_Passage provided:_
Mike Shields, a former Republican National Committee chief of staff and expert on delegates and convention rules, said a break from Trump by the delegates would be unprecedented.
"The delegates are bound right now to nominate Donald Trump. They would have to unbind themselves, go through a process of changing the rules and go against the wishes of the voters," Shields said. "That's never happened before and I think it would be a difficult, heavy lift."
There is a group of people -- including Eric O'Keefe, a former top fundraiser for Cruz -- that recently formed a group they're calling "Delegates Unbound." They are working on a robust effort to convince delegates that they have the authority and the ability to vote for whomever they want.
A source working with the group told CNN that they are going to try to not only directly communicate with the delegates but also try to raise money to buy TV ads. This source insists the anti-Trump energy is out there among delegates but they just have to coordinate and harness it -- which is no easy task.
Other people working on this are A.J. Spiker, a former Iowa GOP chairman and Rand Paul supporter, and strategist Dane Waters.
Using the Rules Committee
Another idea is to use the RNC convention rules committee to try to pass a rule freeing all the delegates to vote for whomever they want on the front end.
Conservatives Eric O'Keefe and David Rifkin, Jr., wrote an op ed in the Wall Street Journal this week advocating the idea, and pushing back on those who say it's not possible because state party rules, not national party rules, dictate whether delegates are bound.
"These statutes can't be legally enforced. When Republican delegates arrive in Cleveland to select their party's nominee, they should recognize that they are bound only by their consciences," wrote O'Keefe and Rifkin.
"A candidate who cannot win the support of a majority of Republican delegates voting their consciences does not deserve to be the nominee and certainly has no legal right to be," they argued.
But that effort could be problematic at the convention, warns Sen. Susan Collins of Maine, who has yet to endorse Trump.
"Donald Trump has been chosen by a majority of the delegates to be the Republican nominee, and I think any attempt at the convention to overturn the will of the delegates would result in a rebellion," Collins told CNN.

_Explore the material:_
**A.** In the passage on efforts to free Republican convention delegates from Trump, what name did the recently formed group including Eric O'Keefe give itself?
**B.** Continue the passage on efforts to free Republican convention delegates from Trump, picking up after its final sentence.

_Entries provided:_
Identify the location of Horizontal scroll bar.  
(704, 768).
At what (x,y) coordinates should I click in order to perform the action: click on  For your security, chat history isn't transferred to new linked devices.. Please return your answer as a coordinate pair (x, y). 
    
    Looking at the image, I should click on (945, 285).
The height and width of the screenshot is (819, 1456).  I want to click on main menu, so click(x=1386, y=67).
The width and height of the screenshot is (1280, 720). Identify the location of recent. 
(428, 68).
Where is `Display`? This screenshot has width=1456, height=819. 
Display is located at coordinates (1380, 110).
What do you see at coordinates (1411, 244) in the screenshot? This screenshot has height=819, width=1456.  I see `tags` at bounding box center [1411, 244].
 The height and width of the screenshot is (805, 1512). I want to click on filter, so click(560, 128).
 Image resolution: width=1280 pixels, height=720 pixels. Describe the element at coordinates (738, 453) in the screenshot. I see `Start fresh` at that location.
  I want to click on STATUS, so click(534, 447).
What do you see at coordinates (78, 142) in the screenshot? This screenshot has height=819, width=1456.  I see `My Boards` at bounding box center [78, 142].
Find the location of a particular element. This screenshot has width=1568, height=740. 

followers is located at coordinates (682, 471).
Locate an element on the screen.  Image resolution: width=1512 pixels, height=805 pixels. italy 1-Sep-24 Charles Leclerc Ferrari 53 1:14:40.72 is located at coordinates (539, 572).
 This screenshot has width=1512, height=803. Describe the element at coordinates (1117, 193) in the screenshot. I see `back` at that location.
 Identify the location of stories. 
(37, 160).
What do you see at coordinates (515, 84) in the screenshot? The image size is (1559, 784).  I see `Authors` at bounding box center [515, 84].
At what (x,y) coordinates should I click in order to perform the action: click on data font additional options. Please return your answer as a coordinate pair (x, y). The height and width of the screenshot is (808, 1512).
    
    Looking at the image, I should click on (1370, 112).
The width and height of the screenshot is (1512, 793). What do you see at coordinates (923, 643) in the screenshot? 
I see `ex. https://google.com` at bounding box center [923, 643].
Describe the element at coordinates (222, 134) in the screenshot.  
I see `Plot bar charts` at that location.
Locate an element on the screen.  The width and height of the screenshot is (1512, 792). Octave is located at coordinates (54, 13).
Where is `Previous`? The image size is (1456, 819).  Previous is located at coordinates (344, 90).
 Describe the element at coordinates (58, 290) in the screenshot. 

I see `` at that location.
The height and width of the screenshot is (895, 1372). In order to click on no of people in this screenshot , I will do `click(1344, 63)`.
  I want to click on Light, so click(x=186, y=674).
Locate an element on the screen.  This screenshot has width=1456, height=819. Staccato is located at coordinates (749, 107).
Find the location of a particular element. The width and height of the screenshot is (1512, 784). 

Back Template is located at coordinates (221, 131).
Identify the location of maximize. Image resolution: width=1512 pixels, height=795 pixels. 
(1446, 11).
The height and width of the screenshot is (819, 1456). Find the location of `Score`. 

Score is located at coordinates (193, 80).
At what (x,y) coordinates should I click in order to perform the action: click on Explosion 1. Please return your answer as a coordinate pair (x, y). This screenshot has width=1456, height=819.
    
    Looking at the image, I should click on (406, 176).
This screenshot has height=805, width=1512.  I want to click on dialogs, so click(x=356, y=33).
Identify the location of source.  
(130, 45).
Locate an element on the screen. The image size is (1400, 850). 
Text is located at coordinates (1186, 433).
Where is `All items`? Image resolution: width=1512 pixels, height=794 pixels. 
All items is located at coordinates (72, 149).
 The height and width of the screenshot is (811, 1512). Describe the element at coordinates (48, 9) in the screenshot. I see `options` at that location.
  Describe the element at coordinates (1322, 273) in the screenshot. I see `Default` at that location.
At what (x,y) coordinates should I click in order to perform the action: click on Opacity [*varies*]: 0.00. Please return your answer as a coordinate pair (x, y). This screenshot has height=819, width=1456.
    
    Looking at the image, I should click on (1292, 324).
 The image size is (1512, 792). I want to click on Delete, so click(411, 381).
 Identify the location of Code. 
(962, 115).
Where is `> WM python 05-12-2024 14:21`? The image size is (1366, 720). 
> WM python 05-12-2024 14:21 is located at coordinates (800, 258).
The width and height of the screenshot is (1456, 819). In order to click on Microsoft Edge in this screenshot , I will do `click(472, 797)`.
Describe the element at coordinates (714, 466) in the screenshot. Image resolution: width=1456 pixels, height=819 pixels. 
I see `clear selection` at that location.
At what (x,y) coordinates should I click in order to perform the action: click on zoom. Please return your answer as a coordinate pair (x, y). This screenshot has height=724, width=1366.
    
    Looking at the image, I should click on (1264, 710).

_Your responses:_
**A.** Delegates Unbound

**B.**
Another idea is to dust off an addition to the rules at the 1976 convention, called a "conscience clause," which would allow delegates bound to a candidate to be unbound if they feel the candidate did or said things they disagree with between their state's primary or caucus and the convention.
At this point, sources familiar with these discussions insist neither the congressional leadership nor the RNC is involved in these talks at all.
And, sources underscore, most of these ideas would be incredibly hard to execute -- never mind that they understand it would feed into the very real anger at the "establishment" among GOP voters that fueled Trump's victories in the first place.
It would likely prove Trump's point: party systems are rigged and can't be trusted.
The problem for Republicans who are critical of Trump is they lack a viable alternative. One source stressed that Mitt Romney and those close to him have calculated that it's not feasible for him to jump into the race. And while some on the Hill are aware of such discussions to dump Trump, several GOP sources said that Republican leaders are staying away from any such effort to remove him. One top Republican said bluntly: "We are stuck with him."
At a private lunch meeting at the National Republican Senatorial Committee headquarters this week, GOP lawmakers actively discussed their 2016 prospects. But two senators who attended say they didn't even discuss Trump, a sign that many are resigned to him being the nominee no matter how concerned they are.
Sen. Jeff Sessions, an Alabama Republican who is the Senate's most outspoken Trump backer, said it's time for the party to fall in line behind Trump.
"It would be just such a disaster," Sessions said of any effort to oust Trump.